Berdasarkan hasil inspeksi di lapangan, petugas menemukan praktik penyimpanan BBM dalam wadah plastik yang tidak standar dan diletakkan berdekatan dengan kompor serta instalasi listrik yang sudah usang. Kondisi ini dinilai sangat rentan memicu percikan api.
Wahyudi menegaskan bahwa sebagian besar insiden kebakaran di Nunukan dipicu oleh kelalaian manusia. “Kebakaran pada dasarnya dapat dicegah apabila masyarakat lebih waspada dan menerapkan langkah antisipasi sejak dini,” ujarnya.
Dalam kegiatan tersebut, petugas tidak hanya melakukan pemeriksaan, tetapi juga memberikan edukasi langsung mengenai langkah-langkah keselamatan dasar. Pedagang diedukasi untuk mengawasi penggunaan kompor, melakukan perawatan instalasi listrik secara berkala, dan menjauhkan bahan mudah terbakar dari sumber api.
“Kami mengimbau masyarakat agar tidak mengabaikan hal-hal kecil yang berpotensi memicu kebakaran. Sebagian besar insiden kebakaran terjadi akibat kelalaian manusia yang sebenarnya bisa dihindari,” tambah Wahyudi.

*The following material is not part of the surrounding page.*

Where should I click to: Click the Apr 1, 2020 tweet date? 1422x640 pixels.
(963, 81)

Kegiatan inspeksi ini merupakan bagian dari program rutin Damkar Nunukan yang menyasar titik-titik rawan kebakaran. Kawasan pesisir menjadi prioritas karena akses pemadam yang terbatas dan kepadatan bangunan kayu yang mudah terbakar.

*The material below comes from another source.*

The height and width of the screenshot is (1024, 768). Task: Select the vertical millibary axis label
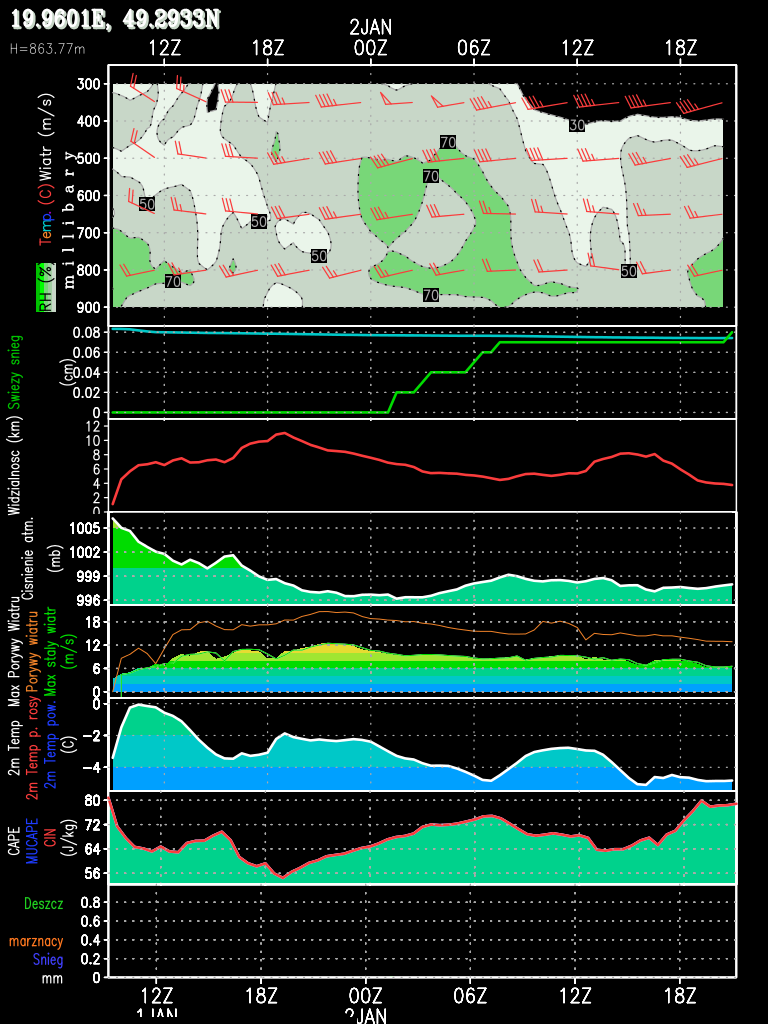(x=69, y=220)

Wahyudi berharap pendekatan persuasif ini bisa membangun budaya sadar keselamatan di tengah masyarakat. “Keselamatan adalah tanggung jawab bersama. Kami mengajak seluruh masyarakat untuk meningkatkan kewaspadaan dan segera melaporkan apabila menemukan potensi bahaya kebakaran di lingkungan masing-masing,” tutupnya.

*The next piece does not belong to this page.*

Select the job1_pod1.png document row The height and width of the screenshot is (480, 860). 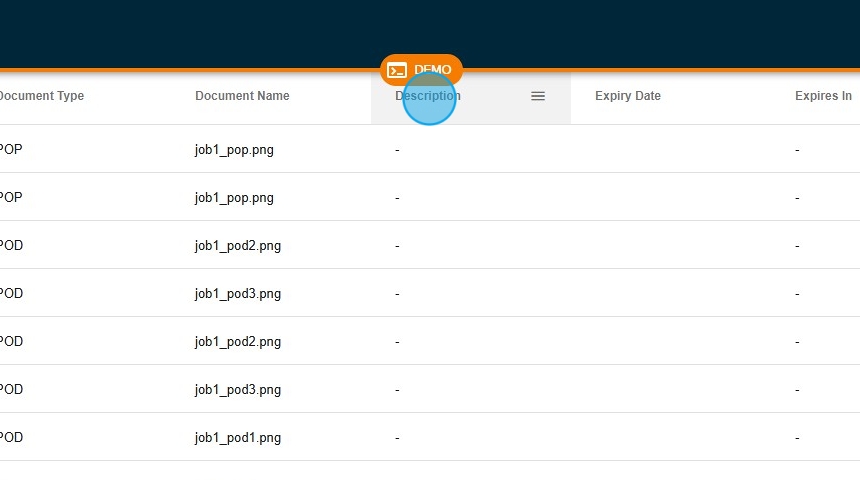[x=238, y=437]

Damkar Nunukan mencatat bahwa sepanjang tahun 2024, setidaknya terjadi lima kebakaran yang melibatkan kios BBM di wilayah pesisir. Kerugian material diperkirakan mencapai ratusan juta rupiah. Inspeksi serupa akan diperluas ke pasar tradisional dan kawasan pergudangan dalam waktu dekat.